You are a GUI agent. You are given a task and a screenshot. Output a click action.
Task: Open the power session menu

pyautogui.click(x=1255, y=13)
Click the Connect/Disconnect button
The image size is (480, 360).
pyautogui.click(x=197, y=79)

--- --- ---

> _WHAT THE TASK ASKS_
An exact copy of all the records is what is needed here.

> _YOUR RESPONSE_
You are a GUI agent. You are given a task and a screenshot. Output a click action.
Task: Open the power session menu

pyautogui.click(x=1255, y=13)
Click the Connect/Disconnect button
The image size is (480, 360).
pyautogui.click(x=197, y=79)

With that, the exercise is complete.